Nothing about her attempt on Buddy has charm or appeal. We can see that for ourselves, but Young Adult gives us another perspective. As soon as she hits Mercury, Mavis falls in with Matt (Patton Oswalt), another high-school contemporary and someone she hardly recalls until she picks up on his story. As a teenager (just as Mavis made prom queen), Matt was attacked by some jocks who thought he was gay. They shattered his leg and damaged his penis (are we laughing yet?)—and they left him heavy, limping, and wry, as well as the most tender, intelligent character in this very dark film.
Diablo and Reitman helped to produce Young Adult, and it’s a surprise not to find Theron in those credits, too, as someone resolved that this picture be put on our screen. It’s hard to believe as the film goes along that anyone reckoned to get this made today, without a lifeline of rescue being thrown out to us. What the title is getting at is not just Mavis’s half-hearted profession, it’s the quality of deranged, unformed existence in which she still sees herself as a young adult who can revive an old crush without any sense of collateral damage. Mercury tells her to go away. It’s up to us to decide what lesson she has learned by the end, if any, and whether she has any chance in life. I saw the film in a nearly full house to a mixture of applause and stunned silence—you could detect both responses, and I wouldn’t be surprised if attendance drops quickly after the opening weekend.
Don’t be put off. After Up in the Air, this feels like proof of Jason Reitman’s unblinking misanthropy. He surely needs his actress to carry the film, but this is a study of American breakdown sufficient to take your breath away. We meet the older generation in Mercury (there are small, sharp performances from Jill Eikenberry, Richard Bekins, and Mary Beth Hurt), but not a trace of small-town comfort or sentiment remains as everyone in Mercury is left gazing at Mavis as an authentic monster. It is highly unusual for an American film to drop us with so little reassurance or escape. In the normal run of things, the wretched Mavis might have turned into an axe-killer—a genre monster—but Diablo, Reitman, and Theron have made it harder on us. Mavis’s monstrousness stays everyday and casual.
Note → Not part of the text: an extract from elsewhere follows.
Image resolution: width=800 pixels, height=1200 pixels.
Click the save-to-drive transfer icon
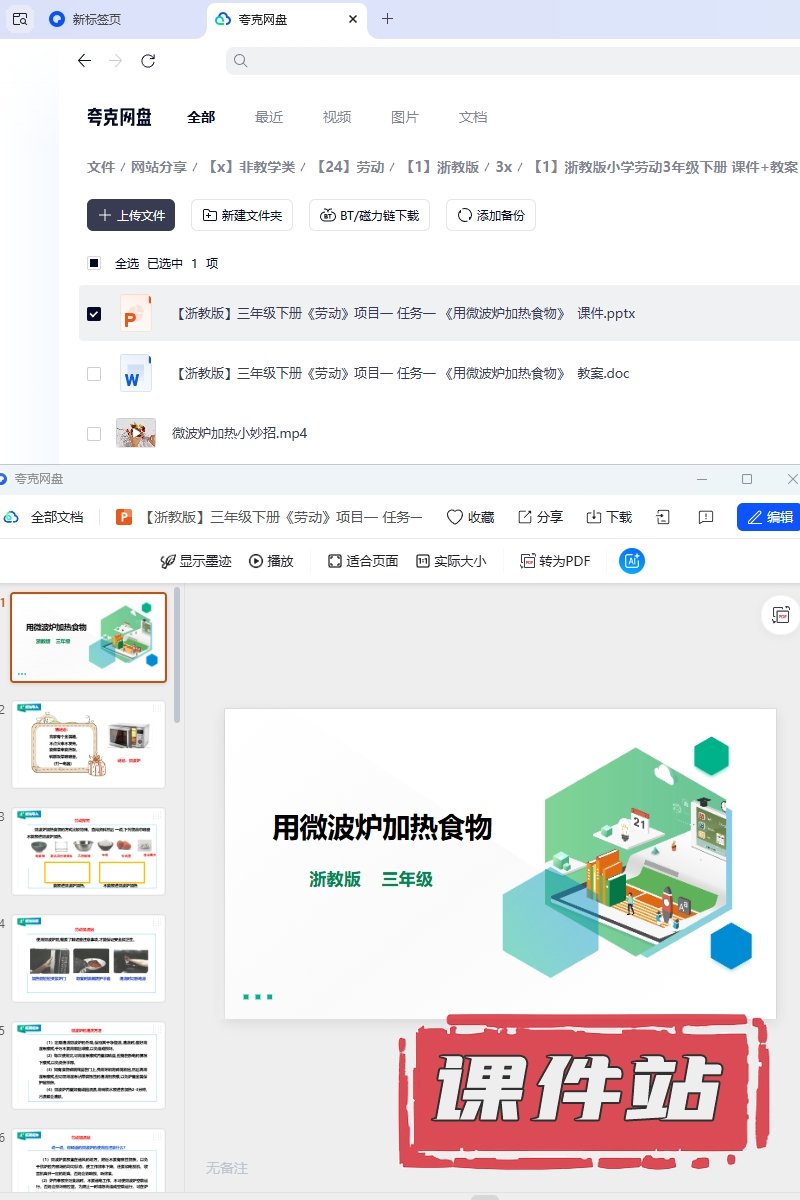pyautogui.click(x=663, y=517)
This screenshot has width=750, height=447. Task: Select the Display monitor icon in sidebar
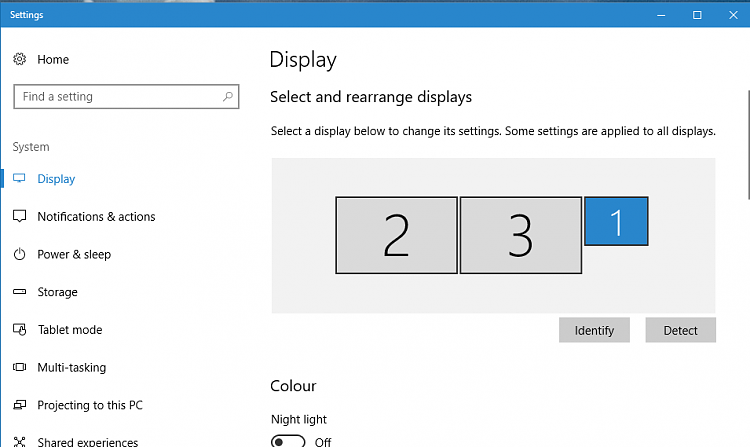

Patton Oswalt is the film’s soft rock as Matt, no matter that his character is resigned to his own wreckage. He understands Mavis better than anyone; he knows what’s coming, and cares about it. It’s a hard part to play, with Matt’s patient, plodding presence cut off from self-pity, or Mavis’s compassion, for most of the time. As for Charlize Theron, it’s hard to measure one’s respect adequately. There has always been something so fixedly inward about her that she can seem detached or deprived. Many of her movies have ignored that and settled for the beauty. But here it’s as if the script and the direction felt bound to heed that loneliness, and let the actress go with her bravery and the depressive sag of her mouth. Great actresses have played appalling characters in the past—like Bette Davis in The Letter—but we were protected by the actress’s rhetoric, the old-fashioned stormy music, and the subtext that it was just Bette doing her thing. In Young Adult there is no such safety net. Theron has gone for broke and dysfunction. You feel like her wretched dog—you want to be zipped up in a bag.
David Thomson is the author of The New Biographical Dictionary of Film and The Moment of Psycho: How Alfred Hitchcock Taught America to Love Murder.
*This article originally reversed the order of the screenwriter's name, referring to her as Cody Diablo. Her name, in fact, is Diablo Cody.